Wissenschaftler wollen aufwändige Behandlungen nur noch für Menschen bis 75 Jahre / Ethikratsmitglied: Nicht zu rechtfertigen

Berlin. Ärzte und Vertreter des Nationalen Ethikrats haben sich gegen Altersgrenzen für teure medizinische Leistungen ausgesprochen. „Es gibt kein Alter, ab dem das zu rechtfertigen wäre“, sagt Eckhard Nagel, Professor an der Universität Bayreuth und Mitglied des Ethikrats, dem Tagesspiegel. „Jede Grenze wäre willkürlich.“ Auch Bundesgesundheitsministerin Ulla Schmidt (SPD) und Unions-Sozialexperte Horst Seehofer (CSU) lehnten den Vorstoß ab.

Deutsche Wissenschaftler hatten sich in der ARD-Sendung „Report Mainz“ dafür ausgesprochen, älteren Menschen bestimmte Behandlungen nicht mehr zu bezahlen.
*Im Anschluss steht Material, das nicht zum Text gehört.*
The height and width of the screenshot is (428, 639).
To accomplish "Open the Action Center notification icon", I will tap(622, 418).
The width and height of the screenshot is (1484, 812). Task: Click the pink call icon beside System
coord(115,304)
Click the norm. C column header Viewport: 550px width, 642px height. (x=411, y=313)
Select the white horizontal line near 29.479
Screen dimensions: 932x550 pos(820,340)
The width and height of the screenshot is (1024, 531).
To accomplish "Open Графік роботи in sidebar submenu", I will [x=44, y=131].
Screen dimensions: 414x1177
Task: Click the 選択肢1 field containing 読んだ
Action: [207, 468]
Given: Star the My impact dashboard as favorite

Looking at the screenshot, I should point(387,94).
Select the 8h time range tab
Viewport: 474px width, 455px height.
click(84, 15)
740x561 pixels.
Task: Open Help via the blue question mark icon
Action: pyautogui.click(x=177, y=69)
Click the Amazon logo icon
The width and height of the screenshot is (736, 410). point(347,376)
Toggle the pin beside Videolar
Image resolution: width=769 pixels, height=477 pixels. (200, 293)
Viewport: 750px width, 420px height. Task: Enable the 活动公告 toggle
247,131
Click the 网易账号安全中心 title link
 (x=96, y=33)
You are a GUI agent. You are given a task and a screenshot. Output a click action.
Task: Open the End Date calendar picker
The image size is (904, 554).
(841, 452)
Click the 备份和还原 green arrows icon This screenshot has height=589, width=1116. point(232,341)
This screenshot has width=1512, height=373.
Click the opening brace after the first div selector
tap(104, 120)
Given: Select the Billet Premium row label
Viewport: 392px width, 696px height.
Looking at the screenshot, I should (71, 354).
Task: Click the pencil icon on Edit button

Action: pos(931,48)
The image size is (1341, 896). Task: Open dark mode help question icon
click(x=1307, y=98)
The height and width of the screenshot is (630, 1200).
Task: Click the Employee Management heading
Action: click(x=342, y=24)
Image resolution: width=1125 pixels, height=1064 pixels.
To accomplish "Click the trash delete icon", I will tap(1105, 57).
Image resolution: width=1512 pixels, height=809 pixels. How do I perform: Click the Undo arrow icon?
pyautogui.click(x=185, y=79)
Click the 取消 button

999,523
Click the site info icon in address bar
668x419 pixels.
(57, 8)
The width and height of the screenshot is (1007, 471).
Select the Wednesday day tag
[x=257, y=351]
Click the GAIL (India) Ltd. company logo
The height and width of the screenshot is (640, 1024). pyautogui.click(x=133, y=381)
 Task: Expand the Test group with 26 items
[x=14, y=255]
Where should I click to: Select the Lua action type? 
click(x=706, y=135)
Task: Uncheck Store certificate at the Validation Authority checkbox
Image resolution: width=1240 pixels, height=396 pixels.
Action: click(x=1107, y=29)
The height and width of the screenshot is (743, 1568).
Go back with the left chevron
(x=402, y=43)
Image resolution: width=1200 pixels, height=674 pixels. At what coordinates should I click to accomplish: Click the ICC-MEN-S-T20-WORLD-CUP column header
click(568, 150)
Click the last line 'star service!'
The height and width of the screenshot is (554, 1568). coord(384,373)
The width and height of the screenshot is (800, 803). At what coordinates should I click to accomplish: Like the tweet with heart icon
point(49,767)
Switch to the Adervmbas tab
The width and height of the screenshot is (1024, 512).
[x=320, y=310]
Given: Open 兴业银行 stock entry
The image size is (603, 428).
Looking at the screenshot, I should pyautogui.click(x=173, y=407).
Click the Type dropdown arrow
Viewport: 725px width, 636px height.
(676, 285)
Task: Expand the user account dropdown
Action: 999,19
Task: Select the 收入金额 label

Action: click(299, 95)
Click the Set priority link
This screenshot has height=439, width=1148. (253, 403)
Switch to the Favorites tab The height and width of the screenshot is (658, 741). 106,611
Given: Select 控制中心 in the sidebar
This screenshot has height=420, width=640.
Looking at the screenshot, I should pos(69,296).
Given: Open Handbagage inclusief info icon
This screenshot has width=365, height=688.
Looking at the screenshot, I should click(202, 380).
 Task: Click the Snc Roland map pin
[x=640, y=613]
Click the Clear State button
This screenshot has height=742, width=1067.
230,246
Wer älter als 75 Jahre sei, solle zum Beispiel keine Herzoperation mehr bezahlt bekommen, fordert der Gesundheitsökonom Friedrich Breyer. Der Nutzen sei zu gering, die Kosten zu hoch, argumentiert der Professor. Auch nach Ansicht des katholischen Theologie- Professors Joachim Wiemeyer müssten vor „allen Dingen für Jüngere medizinische Leistungen“ bereitgestellt, „aber nicht jede lebensverlängernde Maßnahme für sehr alte Leute“ bezahlt werden. In solchen Fällen könne man sich auf die Behandlung akuter Schmerzen beschränken, sagte Wiemeyer weiter.

Nagel bezweifelt, dass sich mit einer solchen Altersgrenze überhaupt nennenswerte Einsparungen im Gesundheitswesen erzielen ließen. Die meisten Kosten entstünden innerhalb der letzten sechs Monate vor dem Tod. In welchem Alter ein Patient sterbe, lasse sich aber nicht vorhersagen. Die Niederlande waren mit einem ähnlichen Sparpaket gescheitert: Über 50-Jährige sollten keine Herztransplantationen mehr bezahlt bekommen. Der Widerstand in der Bevölkerung war so groß, dass die Regierung nicht mal einen Gesetzentwurf vorlegte.

Die Bundesärztekammer warnte vor „Euthanasie unter anderen Vorzeichen“. Damit würde die Menschenwürde zum bloßen Konjunktiv verkommen, sagte Ärztepräsident Jörg-Dietrich Hoppe. Die Ärzteschaft werde sich nicht in einen „Ökonomisierungswahn des Gesundheitswesens“ hineinziehen lassen. Ärzte seien dem Leben und der Erhaltung der Gesundheit verpflichtet. Auch die Kassenärztliche Bundesvereinigung warnte vor der Unterscheidung zwischen „wertem und unwertem Leben“.